KI-Expertin warnt vor «digitalem Imperialismus» der Tech-Giganten aus den USA
Waldtraut TröstKI-Expertin warnt vor «digitalem Imperialismus» der Tech-Giganten aus den USA
Künstliche Intelligenz entwickelt sich schneller, als die Gesellschaft mithalten kann, warnt die US-Journalistin und KI-Expertin Karen Hao. Widerstand gegen die Technologie breite sich in den USA aus – von Investoren bis zu Studierenden. Die Debatte über ihre Auswirkungen prägt inzwischen die politischen Diskussionen im Vorfeld der US-Zwischenwahlen.
Hao beschreibt die aktuelle KI-Landschaft als eine Form von «digitalem Imperialismus», vorangetrieben von den Tech-Giganten der USA. In einem jüngsten Vortrag fragte sie, ob Europa überhaupt noch einen eigenen Weg in diesem Bereich einschlagen könne. Statt im hochkompetitiven Wettrüsten um Spitzen-KI mitzuhalten, schlägt sie vor, Europa solle sich auf bezahlbare, zugängliche «Generika» konzentrieren – eine Strategie, die besser zu seinen Stärken passe.
Das rasante Wachstum der Rechenleistung von KI überfordert viele, die mit den Folgen kaum Schritt halten. Selbst die Definition von KI bleibt vage: Was sie eigentlich «intelligent» oder «künstlich» macht, wird weiterhin kontrovers diskutiert. Hao warnte deutsche Zuhörer zudem davor, Proteste gegen neue Rechenzentren leichtfertig abzutun – der lokale Widerstand spiegle vielmehr eine grundsätzliche Skepsis gegenüber der Technologie wider.
Ihre provokante Frage lautete: «Was ist die Alternative zu diesem Imperialismus?» Auch Europas Chancen im globalen KI-Wettlauf beurteilt sie skeptisch: Die Dominanz der USA und Chinas lasse kaum Raum für Konkurrenten. Der Widerstand gegen KI beschränke sich längst nicht mehr auf Aktivisten, so Hao – er beeinflusse mittlerweile Investoren, Bildungsinstitutionen und Wähler gleichermaßen.

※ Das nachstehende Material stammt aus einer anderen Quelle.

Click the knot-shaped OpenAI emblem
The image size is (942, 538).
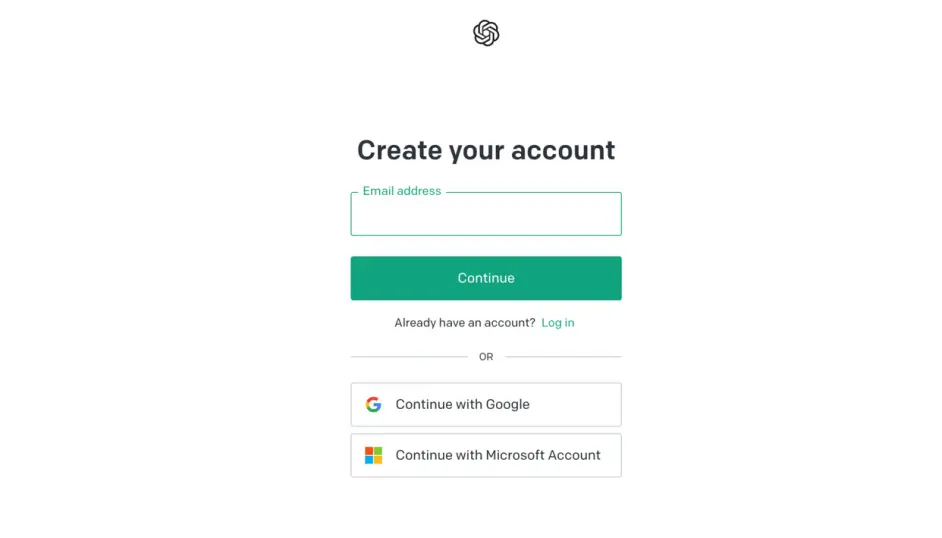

Die Gegenbewegung gegen KI gewinnt an Fahrt, Proteste und politische Debatten werden sichtbarer. Haos Warnungen unterstreichen die wachsende Kluft zwischen technologischem Fortschritt und gesellschaftlicher Akzeptanz. Mit den anstehenden Zwischenwahlen in den USA wird das Thema zunehmend die nationale Agenda bestimmen.